PUMA RACE ENGINES - POWER POTENTIAL - 2

In the first article we reached the following conclusion:

The single biggest factor that determines an engine's ultimate power potential is the total inlet valve area

Not all cylinder head designs have the same flow efficiency for a given valve area though - and it is the flow potential rather than the valve area itself that really determines the power potential - but valve area is much easier to measure and provides an ideal starting point for further analysis. There is no point however in having big valves if the port shape or other factors restrict the flow. To discuss this further it is best to consider engines with 2 valves per cylinder separately from 4 valve valve engines (or even 5 valve engines which are gradually appearing in road cars).

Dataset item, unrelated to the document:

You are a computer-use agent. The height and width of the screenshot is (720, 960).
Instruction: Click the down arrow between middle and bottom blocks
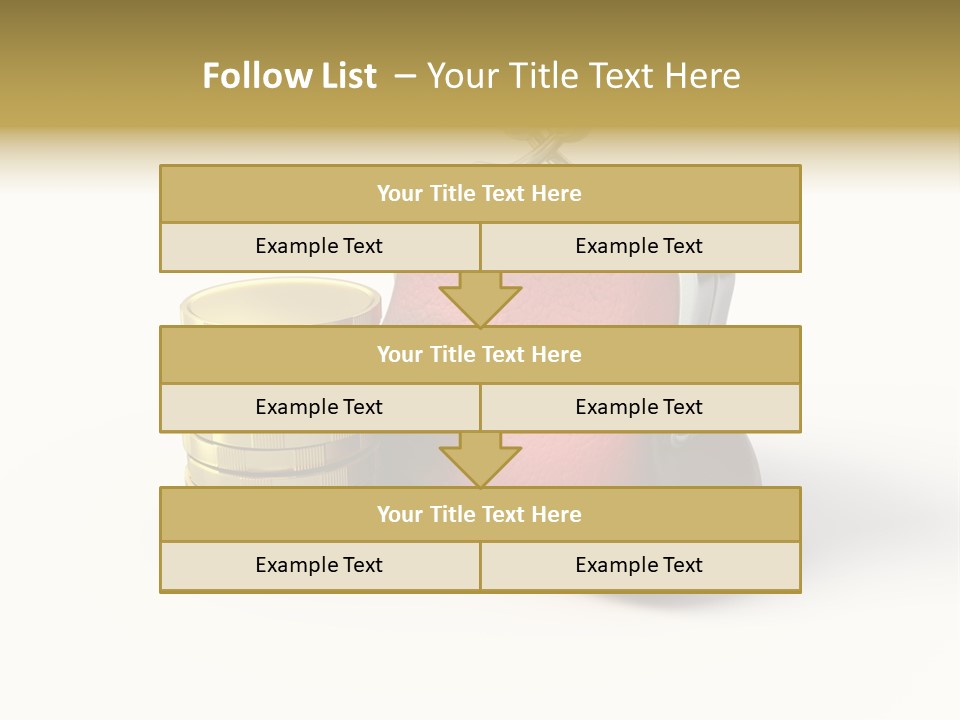480,459

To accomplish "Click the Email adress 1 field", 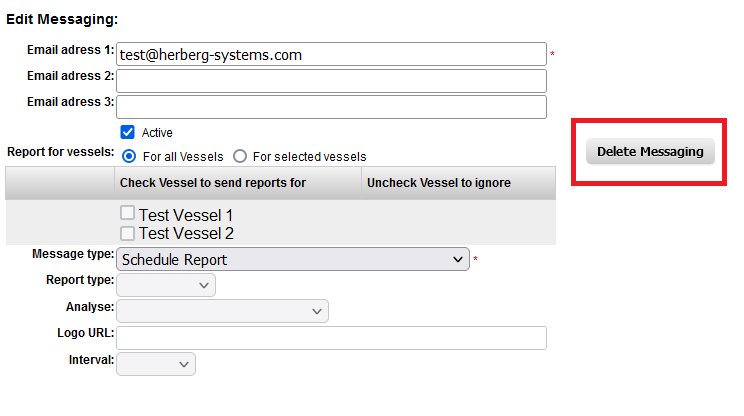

2 Valve Per Cylinder Engines

Engines with only one inlet and one exhaust valve can be further split into two main categories.

Parallel Valve Engines

In this type of design the valve stems are parallel to each other and usually, but not always, parallel to the cylinder bore axis. Examples might be the Mini, MGB, VW Golf, Peugeot 205 and Ford Crossflow engines. The total valve diameter is directly limited by the bore size because the valves open into the bore. There obviously needs to be some clearance between the two valves and also between each valve and the adjacent bore wall simply to prevent contact. Production engines might have 3mm or 4mm for each of these clearances although this can be reduced on a race engine to around 1.5mm between the valves and 1mm to 1.5 mm between each valve and the bore wall to allow the largest possible valves to be fitted. So at best there is a limit on total valve diameter of about 3.5mm to 4.5mm less than the bore diameter. This remaining space would normally be allocated as about 55% to 57% for the inlet valve and 43% to 45% for the exhaust valve diameter. In other words the exhaust valve would be around 80% of the diameter of the inlet valve for best power output - perhaps even a little less in some cases.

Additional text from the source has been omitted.